Items from a data source
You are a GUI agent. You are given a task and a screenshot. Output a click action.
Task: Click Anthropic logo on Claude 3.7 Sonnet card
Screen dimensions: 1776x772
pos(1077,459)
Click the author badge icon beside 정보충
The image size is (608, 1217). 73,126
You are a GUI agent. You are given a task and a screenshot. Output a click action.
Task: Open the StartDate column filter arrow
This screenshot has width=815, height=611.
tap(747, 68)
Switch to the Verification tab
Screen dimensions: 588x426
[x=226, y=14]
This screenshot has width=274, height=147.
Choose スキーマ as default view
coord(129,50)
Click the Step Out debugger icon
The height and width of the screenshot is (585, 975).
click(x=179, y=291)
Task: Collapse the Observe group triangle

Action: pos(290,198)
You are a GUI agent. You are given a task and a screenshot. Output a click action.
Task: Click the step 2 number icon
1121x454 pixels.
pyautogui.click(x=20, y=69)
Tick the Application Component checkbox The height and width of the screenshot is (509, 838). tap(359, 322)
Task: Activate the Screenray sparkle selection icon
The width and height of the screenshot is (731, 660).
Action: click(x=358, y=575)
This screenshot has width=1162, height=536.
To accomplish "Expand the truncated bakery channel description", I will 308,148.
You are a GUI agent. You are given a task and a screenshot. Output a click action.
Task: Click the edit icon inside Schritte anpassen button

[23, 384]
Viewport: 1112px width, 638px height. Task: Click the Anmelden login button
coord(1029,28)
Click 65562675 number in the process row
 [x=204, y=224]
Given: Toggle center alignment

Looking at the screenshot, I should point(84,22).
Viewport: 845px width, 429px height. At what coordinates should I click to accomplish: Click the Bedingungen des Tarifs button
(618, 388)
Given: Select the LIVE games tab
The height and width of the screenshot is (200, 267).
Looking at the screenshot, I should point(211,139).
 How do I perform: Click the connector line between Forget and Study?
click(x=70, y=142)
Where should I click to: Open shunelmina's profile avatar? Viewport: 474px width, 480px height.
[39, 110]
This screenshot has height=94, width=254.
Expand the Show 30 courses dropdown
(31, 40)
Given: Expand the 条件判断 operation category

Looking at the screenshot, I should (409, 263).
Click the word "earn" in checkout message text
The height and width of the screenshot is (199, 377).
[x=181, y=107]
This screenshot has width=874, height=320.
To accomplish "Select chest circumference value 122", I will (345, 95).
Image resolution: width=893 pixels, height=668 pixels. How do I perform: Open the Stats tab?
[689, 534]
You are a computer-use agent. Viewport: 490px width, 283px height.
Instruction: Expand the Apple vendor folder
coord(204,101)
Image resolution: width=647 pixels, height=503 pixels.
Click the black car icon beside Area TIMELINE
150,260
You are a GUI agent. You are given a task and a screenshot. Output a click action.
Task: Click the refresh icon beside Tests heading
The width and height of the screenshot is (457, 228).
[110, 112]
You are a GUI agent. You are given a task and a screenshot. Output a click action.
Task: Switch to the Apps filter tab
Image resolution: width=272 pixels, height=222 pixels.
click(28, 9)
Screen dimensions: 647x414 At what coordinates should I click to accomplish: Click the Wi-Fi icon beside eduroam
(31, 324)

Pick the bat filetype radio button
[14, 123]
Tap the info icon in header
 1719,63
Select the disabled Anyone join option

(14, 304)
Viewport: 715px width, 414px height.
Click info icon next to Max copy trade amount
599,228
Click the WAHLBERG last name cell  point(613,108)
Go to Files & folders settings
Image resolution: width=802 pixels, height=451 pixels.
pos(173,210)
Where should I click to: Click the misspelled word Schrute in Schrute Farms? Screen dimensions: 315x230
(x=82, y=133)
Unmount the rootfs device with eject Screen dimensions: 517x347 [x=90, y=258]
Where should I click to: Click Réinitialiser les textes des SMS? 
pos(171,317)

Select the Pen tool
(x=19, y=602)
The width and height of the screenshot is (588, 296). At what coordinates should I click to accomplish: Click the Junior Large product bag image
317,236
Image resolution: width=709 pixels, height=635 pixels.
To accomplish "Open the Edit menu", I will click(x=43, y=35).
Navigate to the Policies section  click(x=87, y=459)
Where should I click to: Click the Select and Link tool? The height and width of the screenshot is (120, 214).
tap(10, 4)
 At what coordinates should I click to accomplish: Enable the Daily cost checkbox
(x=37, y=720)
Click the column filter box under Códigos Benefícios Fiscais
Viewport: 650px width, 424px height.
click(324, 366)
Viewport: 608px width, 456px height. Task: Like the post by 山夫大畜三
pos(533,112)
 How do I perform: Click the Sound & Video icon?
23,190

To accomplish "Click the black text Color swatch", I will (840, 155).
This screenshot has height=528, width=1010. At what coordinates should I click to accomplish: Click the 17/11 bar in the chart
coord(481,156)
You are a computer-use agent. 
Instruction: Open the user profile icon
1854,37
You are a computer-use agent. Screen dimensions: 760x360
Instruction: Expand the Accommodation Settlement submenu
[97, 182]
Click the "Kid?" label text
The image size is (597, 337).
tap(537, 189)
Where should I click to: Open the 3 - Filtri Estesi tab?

What the task asks
Please copy these lines back word for word.

Solution to the exercise
You are a GUI agent. You are given a task and a screenshot. Output a click action.
Task: Click Anthropic logo on Claude 3.7 Sonnet card
Screen dimensions: 1776x772
pos(1077,459)
Click the author badge icon beside 정보충
The image size is (608, 1217). 73,126
You are a GUI agent. You are given a task and a screenshot. Output a click action.
Task: Open the StartDate column filter arrow
This screenshot has width=815, height=611.
tap(747, 68)
Switch to the Verification tab
Screen dimensions: 588x426
[x=226, y=14]
This screenshot has width=274, height=147.
Choose スキーマ as default view
coord(129,50)
Click the Step Out debugger icon
The height and width of the screenshot is (585, 975).
click(x=179, y=291)
Task: Collapse the Observe group triangle

Action: pos(290,198)
You are a GUI agent. You are given a task and a screenshot. Output a click action.
Task: Click the step 2 number icon
1121x454 pixels.
pyautogui.click(x=20, y=69)
Tick the Application Component checkbox The height and width of the screenshot is (509, 838). tap(359, 322)
Task: Activate the Screenray sparkle selection icon
The width and height of the screenshot is (731, 660).
Action: click(x=358, y=575)
This screenshot has width=1162, height=536.
To accomplish "Expand the truncated bakery channel description", I will 308,148.
You are a GUI agent. You are given a task and a screenshot. Output a click action.
Task: Click the edit icon inside Schritte anpassen button

[23, 384]
Viewport: 1112px width, 638px height. Task: Click the Anmelden login button
coord(1029,28)
Click 65562675 number in the process row
 [x=204, y=224]
Given: Toggle center alignment

Looking at the screenshot, I should point(84,22).
Viewport: 845px width, 429px height. At what coordinates should I click to accomplish: Click the Bedingungen des Tarifs button
(618, 388)
Given: Select the LIVE games tab
The height and width of the screenshot is (200, 267).
Looking at the screenshot, I should point(211,139).
 How do I perform: Click the connector line between Forget and Study?
click(x=70, y=142)
Where should I click to: Open shunelmina's profile avatar? Viewport: 474px width, 480px height.
[39, 110]
This screenshot has height=94, width=254.
Expand the Show 30 courses dropdown
(31, 40)
Given: Expand the 条件判断 operation category

Looking at the screenshot, I should (409, 263).
Click the word "earn" in checkout message text
The height and width of the screenshot is (199, 377).
[x=181, y=107]
This screenshot has width=874, height=320.
To accomplish "Select chest circumference value 122", I will (345, 95).
Image resolution: width=893 pixels, height=668 pixels. How do I perform: Open the Stats tab?
[689, 534]
You are a computer-use agent. Viewport: 490px width, 283px height.
Instruction: Expand the Apple vendor folder
coord(204,101)
Image resolution: width=647 pixels, height=503 pixels.
Click the black car icon beside Area TIMELINE
150,260
You are a GUI agent. You are given a task and a screenshot. Output a click action.
Task: Click the refresh icon beside Tests heading
The width and height of the screenshot is (457, 228).
[110, 112]
You are a GUI agent. You are given a task and a screenshot. Output a click action.
Task: Switch to the Apps filter tab
Image resolution: width=272 pixels, height=222 pixels.
click(28, 9)
Screen dimensions: 647x414 At what coordinates should I click to accomplish: Click the Wi-Fi icon beside eduroam
(31, 324)

Pick the bat filetype radio button
[14, 123]
Tap the info icon in header
 1719,63
Select the disabled Anyone join option

(14, 304)
Viewport: 715px width, 414px height.
Click info icon next to Max copy trade amount
599,228
Click the WAHLBERG last name cell  point(613,108)
Go to Files & folders settings
Image resolution: width=802 pixels, height=451 pixels.
pos(173,210)
Where should I click to: Click the misspelled word Schrute in Schrute Farms? Screen dimensions: 315x230
(x=82, y=133)
Unmount the rootfs device with eject Screen dimensions: 517x347 [x=90, y=258]
Where should I click to: Click Réinitialiser les textes des SMS? 
pos(171,317)

Select the Pen tool
(x=19, y=602)
The width and height of the screenshot is (588, 296). At what coordinates should I click to accomplish: Click the Junior Large product bag image
317,236
Image resolution: width=709 pixels, height=635 pixels.
To accomplish "Open the Edit menu", I will click(x=43, y=35).
Navigate to the Policies section  click(x=87, y=459)
Where should I click to: Click the Select and Link tool? The height and width of the screenshot is (120, 214).
tap(10, 4)
 At what coordinates should I click to accomplish: Enable the Daily cost checkbox
(x=37, y=720)
Click the column filter box under Códigos Benefícios Fiscais
Viewport: 650px width, 424px height.
click(324, 366)
Viewport: 608px width, 456px height. Task: Like the post by 山夫大畜三
pos(533,112)
 How do I perform: Click the Sound & Video icon?
23,190

To accomplish "Click the black text Color swatch", I will (840, 155).
This screenshot has height=528, width=1010. At what coordinates should I click to accomplish: Click the 17/11 bar in the chart
coord(481,156)
You are a computer-use agent. 
Instruction: Open the user profile icon
1854,37
You are a computer-use agent. Screen dimensions: 760x360
Instruction: Expand the Accommodation Settlement submenu
[97, 182]
Click the "Kid?" label text
The image size is (597, 337).
tap(537, 189)
Where should I click to: Open the 3 - Filtri Estesi tab?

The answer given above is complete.